▶ **WHAT TO WORK ON**
Pick up the forum post about looping a pre-rendered sine-wave buffer and keep writing it from the point where it stops.

▶ **PROVIDED TEXT**
My problem is efficiently determining what the minimum usable size of this pre-rendered buffer would be. For some frequencies it is easy -- for example, an 8kHz sine wave can be perfectly represented by generating a 12-sample buffer and playing it in a looping, because (8000*12 == 96000). For other frequencies, however, a single cycle of the sine wave requires a non-integral number of samples to represent, and therefore looping a single cycle's worth of samples would cause unacceptable glitching.

For some of those frequencies, however, it's possible to get around that problem by pre-rendering more than one cycle of the sine wave and looping that -- if I can figure out how many cycles are required so that the number of cycles present in the buffer will be integral, while also guaranteeing that the number of samples in the buffer are integral. For example, a sine-wave frequency of 12.8kHz translates to a single-cycle buffer-size of 7.5 samples, which won't loop cleanly, but if I render two consecutive cycles of the sine wave into a 15-sample buffer, then I can cleanly loop the result.

My current approach to solving this issue is brute force: I try all possible cycle-counts and see if any of them result in a buffer size with an integral number of samples in it. I think that approach is unsatisfactory for the following reasons:

1) It's very inefficient. For example, the program shown below (which prints buffer-size results for 480,000 possible frequency values between 0Hz and 48kHz) takes 35 minutes to complete on my 2.7GHz machine. I think there must be a much faster way to do this.

2) I suspect that the results are not 100% accurate, due to floating-point errors.

3) The algorithm gives up if it can't find an acceptable buffer size less than 10 seconds long. (I could make the limit higher, but of course that would make the algorithm even slower).

So, is there any way to calculate the minimum-usable-buffer-size analytically, preferably in O(1) time? It seems like it should be easy, but I haven't been able to figure out what kind of math I should use.

Thanks in advance for any advice!

#include <stdio.h>
#include <math.h>

static const long long SAMPLES_PER_SECOND              = 96000;
static const long long MAX_ALLOWED_BUFFER_SIZE_SAMPLES = (SAMPLES_PER_SECOND * 10);

// Returns the length of the pre-render buffer needed to properly
// loop a sine wave at the given frequence, or -1 on failure.
static int GetNumCyclesNeededForPreRenderedBuffer(float freqHz)

▶ **DATASET**
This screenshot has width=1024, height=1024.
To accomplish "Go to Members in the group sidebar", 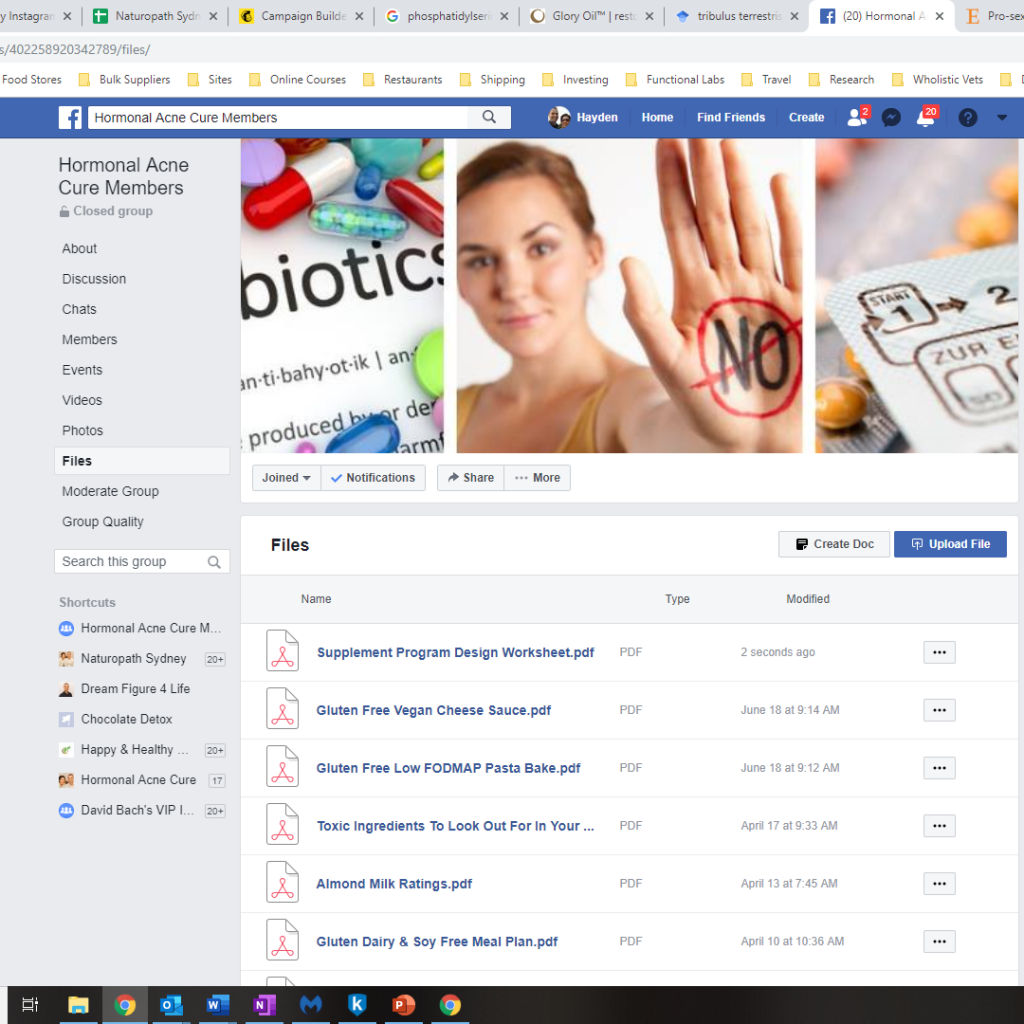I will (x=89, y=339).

--

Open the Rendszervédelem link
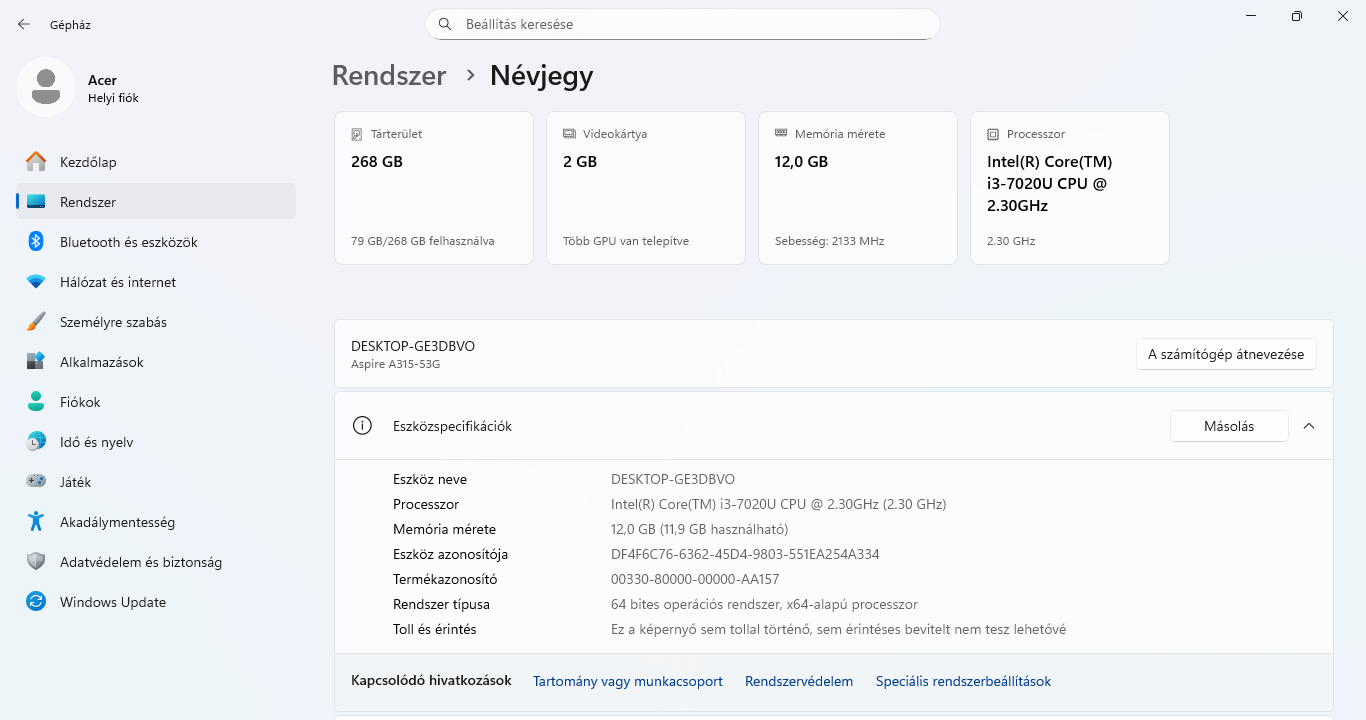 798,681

▶ **RESULT OF THE TASK**
{
   double oneCycleLengthSamples = SAMPLES_PER_SECOND/freqHz;

   for (int count=1; (count*oneCycleLengthSamples) < MAX_ALLOWED_BUFFER_SIZE_SAMPLES; count++)
   {
      double remainder = fmod(oneCycleLengthSamples*count, 1.0);
      if (remainder > 0.5) remainder = 1.0-remainder;
      if (remainder <= 0.0) return count;
   }
   return -1;
}

int main(int, char **)
{
   for (int i=0; i<48000*10; i++)
   {
      double freqHz = ((double)i)/10.0f;
      int numCyclesNeeded = GetNumCyclesNeededForPreRenderedBuffer(freqHz);
      if (numCyclesNeeded >= 0)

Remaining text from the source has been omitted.